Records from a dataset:
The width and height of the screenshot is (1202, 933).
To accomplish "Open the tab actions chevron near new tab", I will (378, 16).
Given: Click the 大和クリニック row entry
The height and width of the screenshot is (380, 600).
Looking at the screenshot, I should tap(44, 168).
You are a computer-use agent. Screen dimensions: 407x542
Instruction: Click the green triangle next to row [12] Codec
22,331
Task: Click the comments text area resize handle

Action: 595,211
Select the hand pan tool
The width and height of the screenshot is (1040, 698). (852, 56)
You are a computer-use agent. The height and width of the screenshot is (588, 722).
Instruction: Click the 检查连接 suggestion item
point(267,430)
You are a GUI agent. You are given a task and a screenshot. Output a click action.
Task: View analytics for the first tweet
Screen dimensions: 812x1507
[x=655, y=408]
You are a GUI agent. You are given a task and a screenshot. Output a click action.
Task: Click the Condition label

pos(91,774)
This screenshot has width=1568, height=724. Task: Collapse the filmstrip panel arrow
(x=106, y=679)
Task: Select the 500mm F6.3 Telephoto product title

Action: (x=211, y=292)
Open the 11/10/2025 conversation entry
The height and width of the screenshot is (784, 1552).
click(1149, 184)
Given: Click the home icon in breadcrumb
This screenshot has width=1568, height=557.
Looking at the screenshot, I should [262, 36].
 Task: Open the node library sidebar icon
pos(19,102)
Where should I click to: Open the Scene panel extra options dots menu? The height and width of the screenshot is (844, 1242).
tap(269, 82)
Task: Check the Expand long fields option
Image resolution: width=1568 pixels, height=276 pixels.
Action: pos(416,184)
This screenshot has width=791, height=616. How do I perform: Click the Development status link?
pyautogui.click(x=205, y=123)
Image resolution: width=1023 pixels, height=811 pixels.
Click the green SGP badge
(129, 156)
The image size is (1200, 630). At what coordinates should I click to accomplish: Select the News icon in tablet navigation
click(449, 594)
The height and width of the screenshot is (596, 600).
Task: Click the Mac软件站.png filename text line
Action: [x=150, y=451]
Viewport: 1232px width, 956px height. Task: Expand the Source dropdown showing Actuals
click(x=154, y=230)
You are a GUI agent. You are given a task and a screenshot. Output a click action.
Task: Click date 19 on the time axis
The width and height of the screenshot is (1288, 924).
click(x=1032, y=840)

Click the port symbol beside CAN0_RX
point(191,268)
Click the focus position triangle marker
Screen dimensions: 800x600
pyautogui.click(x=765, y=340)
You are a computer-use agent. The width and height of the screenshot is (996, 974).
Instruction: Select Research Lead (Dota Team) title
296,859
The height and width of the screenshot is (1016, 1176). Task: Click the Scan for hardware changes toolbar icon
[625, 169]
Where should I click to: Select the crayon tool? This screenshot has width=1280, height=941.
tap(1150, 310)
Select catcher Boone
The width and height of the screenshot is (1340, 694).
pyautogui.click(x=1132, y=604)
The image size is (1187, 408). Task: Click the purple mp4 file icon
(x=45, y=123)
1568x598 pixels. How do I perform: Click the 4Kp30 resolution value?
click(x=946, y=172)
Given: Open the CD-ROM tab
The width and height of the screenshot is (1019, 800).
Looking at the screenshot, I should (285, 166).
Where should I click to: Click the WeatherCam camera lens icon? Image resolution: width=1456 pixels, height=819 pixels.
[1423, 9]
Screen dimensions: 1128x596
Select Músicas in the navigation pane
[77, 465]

BRIEF: Return the entries above, every line intact.

RESPONSE TO THIS TASK:
The width and height of the screenshot is (1202, 933).
To accomplish "Open the tab actions chevron near new tab", I will (378, 16).
Given: Click the 大和クリニック row entry
The height and width of the screenshot is (380, 600).
Looking at the screenshot, I should tap(44, 168).
You are a computer-use agent. Screen dimensions: 407x542
Instruction: Click the green triangle next to row [12] Codec
22,331
Task: Click the comments text area resize handle

Action: 595,211
Select the hand pan tool
The width and height of the screenshot is (1040, 698). (852, 56)
You are a computer-use agent. The height and width of the screenshot is (588, 722).
Instruction: Click the 检查连接 suggestion item
point(267,430)
You are a GUI agent. You are given a task and a screenshot. Output a click action.
Task: View analytics for the first tweet
Screen dimensions: 812x1507
[x=655, y=408]
You are a GUI agent. You are given a task and a screenshot. Output a click action.
Task: Click the Condition label

pos(91,774)
This screenshot has width=1568, height=724. Task: Collapse the filmstrip panel arrow
(x=106, y=679)
Task: Select the 500mm F6.3 Telephoto product title

Action: (x=211, y=292)
Open the 11/10/2025 conversation entry
The height and width of the screenshot is (784, 1552).
click(1149, 184)
Given: Click the home icon in breadcrumb
This screenshot has width=1568, height=557.
Looking at the screenshot, I should [262, 36].
 Task: Open the node library sidebar icon
pos(19,102)
Where should I click to: Open the Scene panel extra options dots menu? The height and width of the screenshot is (844, 1242).
tap(269, 82)
Task: Check the Expand long fields option
Image resolution: width=1568 pixels, height=276 pixels.
Action: pos(416,184)
This screenshot has width=791, height=616. How do I perform: Click the Development status link?
pyautogui.click(x=205, y=123)
Image resolution: width=1023 pixels, height=811 pixels.
Click the green SGP badge
(129, 156)
The image size is (1200, 630). At what coordinates should I click to accomplish: Select the News icon in tablet navigation
click(449, 594)
The height and width of the screenshot is (596, 600).
Task: Click the Mac软件站.png filename text line
Action: [x=150, y=451]
Viewport: 1232px width, 956px height. Task: Expand the Source dropdown showing Actuals
click(x=154, y=230)
You are a GUI agent. You are given a task and a screenshot. Output a click action.
Task: Click date 19 on the time axis
The width and height of the screenshot is (1288, 924).
click(x=1032, y=840)

Click the port symbol beside CAN0_RX
point(191,268)
Click the focus position triangle marker
Screen dimensions: 800x600
pyautogui.click(x=765, y=340)
You are a computer-use agent. The width and height of the screenshot is (996, 974).
Instruction: Select Research Lead (Dota Team) title
296,859
The height and width of the screenshot is (1016, 1176). Task: Click the Scan for hardware changes toolbar icon
[625, 169]
Where should I click to: Select the crayon tool? This screenshot has width=1280, height=941.
tap(1150, 310)
Select catcher Boone
The width and height of the screenshot is (1340, 694).
pyautogui.click(x=1132, y=604)
The image size is (1187, 408). Task: Click the purple mp4 file icon
(x=45, y=123)
1568x598 pixels. How do I perform: Click the 4Kp30 resolution value?
click(x=946, y=172)
Given: Open the CD-ROM tab
The width and height of the screenshot is (1019, 800).
Looking at the screenshot, I should (285, 166).
Where should I click to: Click the WeatherCam camera lens icon? Image resolution: width=1456 pixels, height=819 pixels.
[1423, 9]
Screen dimensions: 1128x596
Select Músicas in the navigation pane
[77, 465]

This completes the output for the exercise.